Current Scotland coach Gregor Townsend was in the thick of that situation, as can be read in his excellent autobiography Talk of The Toony, but he wasn’t at that World Cup due to injury, which meant Chalmers added further caps to a tally which would eventually reach 61 in 1999. Both he and Wright take pride in the fact they played a part in a tournament which would go down in human history let alone rugby. Chalmers has watched Invictus but Wright has not. As straight-talking as ever, the Bonnyrigg Blacksmith perhaps speaks for a generation who grew up in the era of the Spitting Image show’s memorable ditty, I’ve Never Met a Nice South African.
“I just don’t like South Africans, they’re an arrogant lot,” said the former Lions prop. “Individually there’s a lot of South African players I’ve admired and liked and I look back on 1995 with fond memories. Friendly welcoming people but there is an arrogance there.
“After they won it, their president Louis Luyt made a speech at the official dinner saying that South Africa were the first true world champions because they hadn’t been involved in 1987 and 1991, and the New Zealand captain Sean Fitzpatrick got his team to walk out on the spot, and then the English and French teams did too.”
Scotland, who enjoyed a trip to the Mala Mala game reserve during the tournament, which both Wright and Chalmers describe as one of the greatest experiences of their lives, came unstuck on the park when losing 22-19 to a late Emile Ntamack try in the pool decider against France. It meant they would have to face the onslaught of the All Blacks back at Loftus Versfeld in the quarter-finals.
“We could have been heading to Durban to play Ireland,” explained Chalmers. “That was the days when we always beat them. I think I was nine and zip against them in my career. I’ve had painful defeats but the dressing room after that France game was one of the worst. We knew guys like Big Gav [Hastings] were going to be finishing after the tournament and knew we’d lost an opportunity.”
Wright is also still niggled by that loss but recognises it pales into insignificance compared to a more tragic event earlier in the day. “We could have won that game,” he recalls. “I remember there was some niggle in the build-up. We’d beaten the French in Paris for the first time since 1969 in the Five Nations that year, with the famous Toony flip pass which put Gav in under the posts. So they feared us.
“Some story came out in the South African press that the Scotland squad had wrecked a local restaurant, which was total nonsense and we all reckoned it had been the French camp that had put it out to get under our skin. But what I remember most is that the Ivory Coast v Tonga game was on before ours and we were watching it and saw the terrible injury to the Ivory Coast wing Max Brito. After our game had finished we heard he was on life support and I just wasn’t bothered that we had lost to France any more. It certainly put things sharply into perspective.”
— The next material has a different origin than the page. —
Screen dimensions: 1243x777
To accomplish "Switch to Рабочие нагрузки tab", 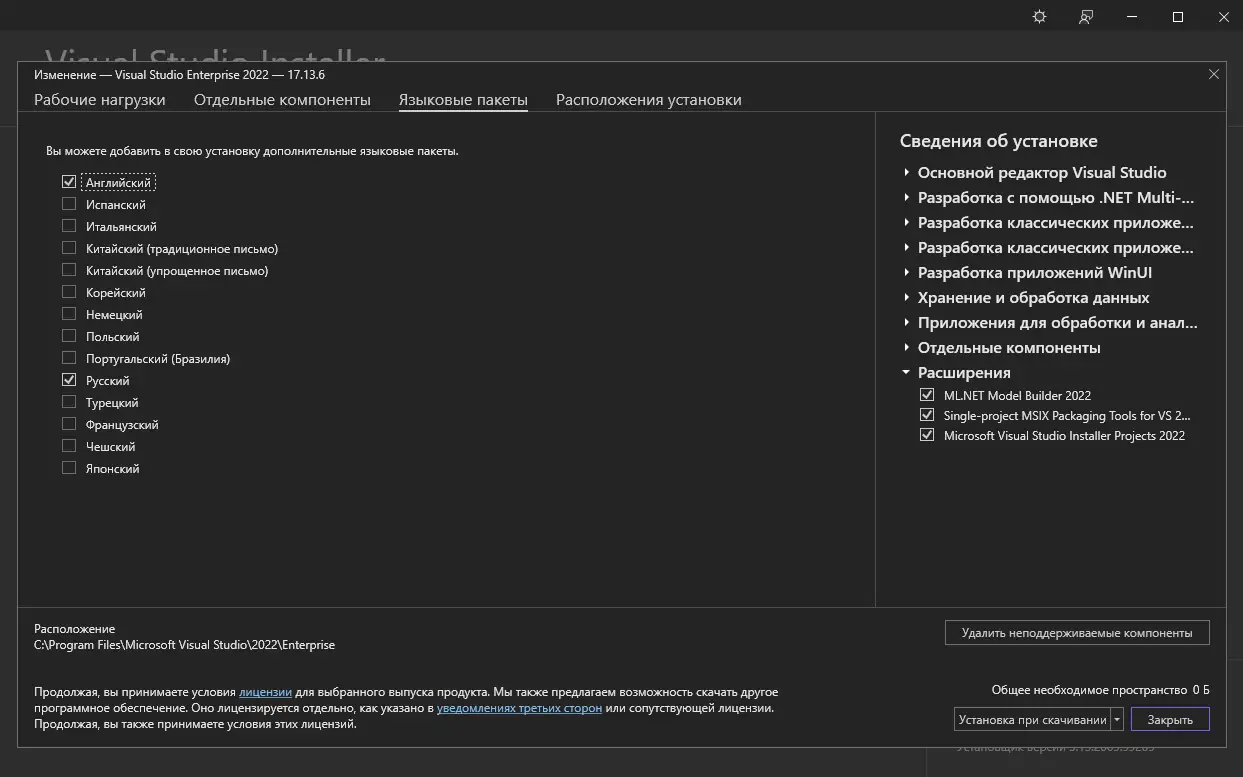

The sad story of Brito, who was paralysed from the neck down after being crushed at the bottom of a ruck, is one of the many human tales that came out of South Africa 1995.
Only last weekend the iconic black Springbok winger Chester Williams’ untimely passing added to the sadness of others who would participate in that famous 1995 final. Springbok coach Kitch Christie, who attended Leith Academy in his teenage years, died three years later in 1998 after a long battle with cancer. Since then, the world of rugby has lost South Africa scrum-half Joos van der Westhuizen to motor neurone disease, back-row Ruben Kruger to a brain tumour and James Small, the wing who faced up to Lomu in that final, of a heart attack aged 50.
The great Lomu, left, was lost in 2015 to kidney failure. Our own beloved Doddie Weir remarkably outscored the Kiwi titan two tries to one in that 48-30 quarter-final loss and now faces his own battle, with inspiring spirit, against MND. Japan 2019 will write a new and fascinating chapter but, in terms of wider significance beyond the joyous field of play, South Africa 1995 will long stand as a totem in the history of rugby union football.